Storage and handling complexities also hinder adoption. Ammonia’s toxicity necessitates specialized storage tanks, leak detection systems, and safety protocols, increasing capital expenditures. In steel plants, where space is often constrained, the footprint of cracking units and auxiliary systems can complicate integration. A study by ArcelorMittal in Belgium estimated that retrofitting an ammonia-to-hydrogen system requires 15–20% more space than equivalent SMR infrastructure.
Economic viability remains tightly coupled to regional policies and ammonia supply chains. In regions with established ammonia production, such as the Middle East, the cost of ammonia-derived hydrogen can compete with SMR when carbon capture costs exceed $50 per ton. However, in areas dependent on imported ammonia, transportation costs dominate. South Korea’s POSCO reported a 40% increase in hydrogen costs when using imported ammonia compared to on-site SMR, based on 2022 pilot data.
Material compatibility issues further complicate deployment. Ammonia’s corrosiveness demands high-grade stainless steel or nickel alloys for cracking reactors and piping, increasing upfront costs. Refineries face additional hurdles due to the sensitivity of hydroprocessing catalysts to trace contaminants. A 2021 trial at a European refinery found that even with purification, ammonia-derived hydrogen accelerated catalyst deactivation by 12% compared to pipeline hydrogen.
Despite these challenges, advancements in cracking technology are improving prospects. Novel catalysts, such as ruthenium-based formulations, have demonstrated 10–15% higher conversion efficiency at lower temperatures in lab-scale tests. Membrane reactors, which separate hydrogen during decomposition, show potential to reduce purification costs. The HELMETH project in Germany achieved 85% hydrogen recovery using such systems, though durability remains a concern beyond 5,000 hours of operation.

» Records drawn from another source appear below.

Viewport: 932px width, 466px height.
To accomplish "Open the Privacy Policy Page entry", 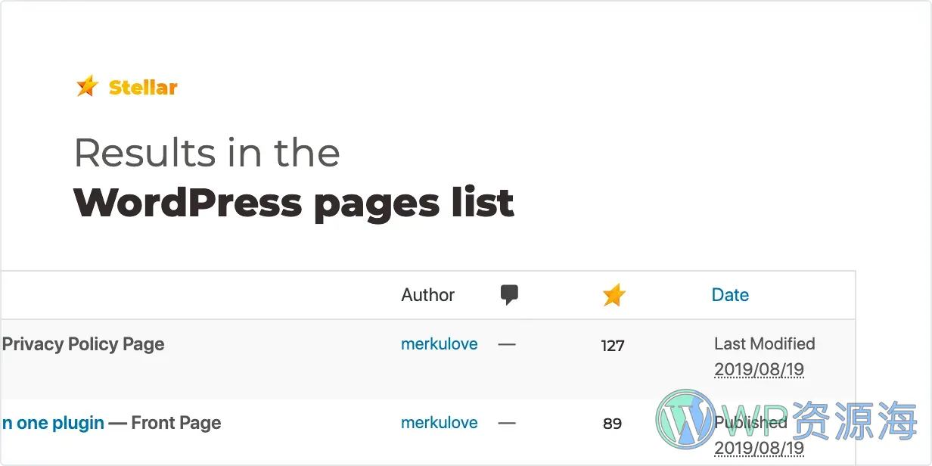I will point(83,344).
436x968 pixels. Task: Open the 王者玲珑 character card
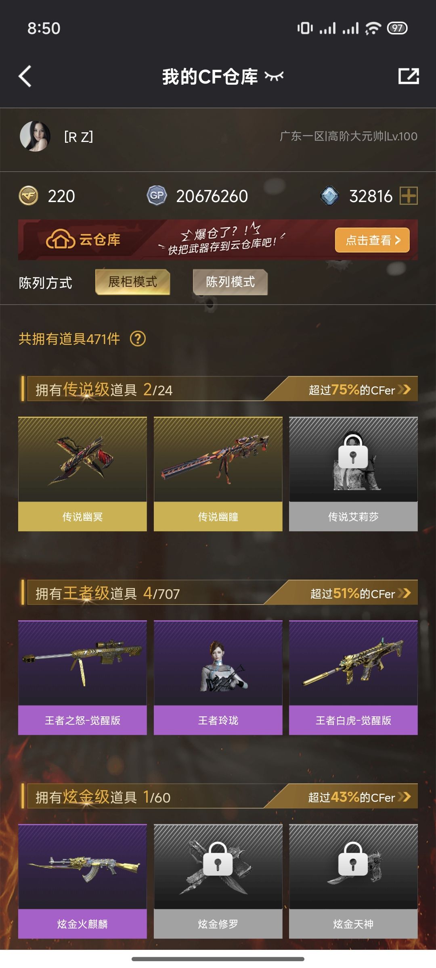218,678
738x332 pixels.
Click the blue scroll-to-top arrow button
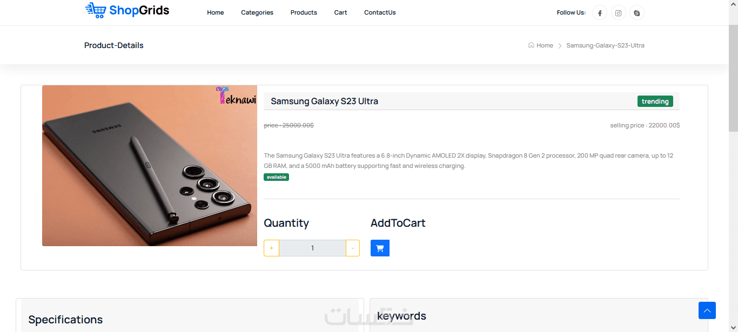(x=707, y=310)
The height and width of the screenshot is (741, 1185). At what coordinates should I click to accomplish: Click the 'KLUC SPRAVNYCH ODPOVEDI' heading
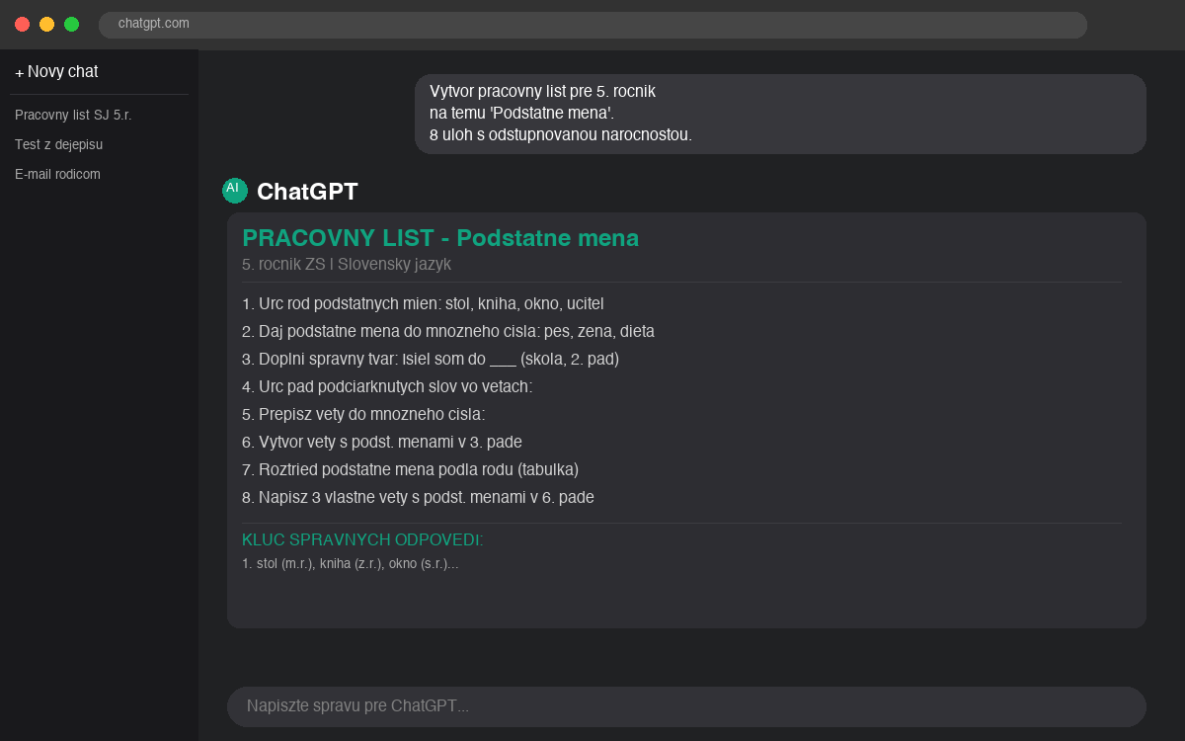(x=361, y=539)
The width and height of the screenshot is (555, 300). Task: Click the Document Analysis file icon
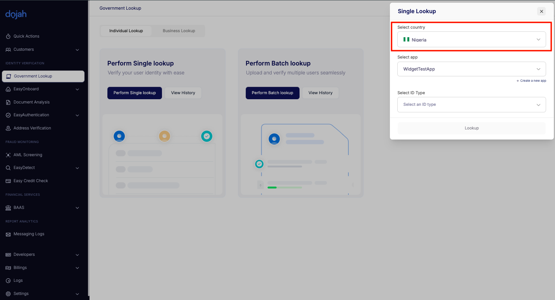(8, 102)
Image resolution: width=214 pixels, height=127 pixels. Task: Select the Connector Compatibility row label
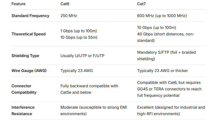click(24, 89)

Logistics optimization is another area of progress. Co-locating ammonia cracking facilities with industrial clusters can mitigate transport costs. The Netherlands’ Port of Rotterdam initiative plans to centralize ammonia cracking for multiple users, leveraging economies of scale. Early analysis suggests this approach could cut hydrogen delivery costs by 18% compared to standalone units.
The regulatory landscape is evolving to support ammonia-based hydrogen. Japan’s Green Growth Strategy includes subsidies for ammonia cracking in steel and refining, while the EU’s Delegated Act on Renewable Fuels of Non-Biological Origin recognizes ammonia as a valid hydrogen carrier. These measures are critical to bridging the cost gap with conventional methods.
In summary, ammonia-derived hydrogen presents a viable but complex solution for decarbonizing steel and refining industries. Successful integration hinges on overcoming energy penalties, material limitations, and cost barriers through technological innovation and coordinated policy support. As pilot projects transition to commercial scale, the lessons learned will shape the role of ammonia in the industrial hydrogen economy. Future efforts must prioritize efficiency gains, supply chain resilience, and cross-industry collaboration to unlock its full potential.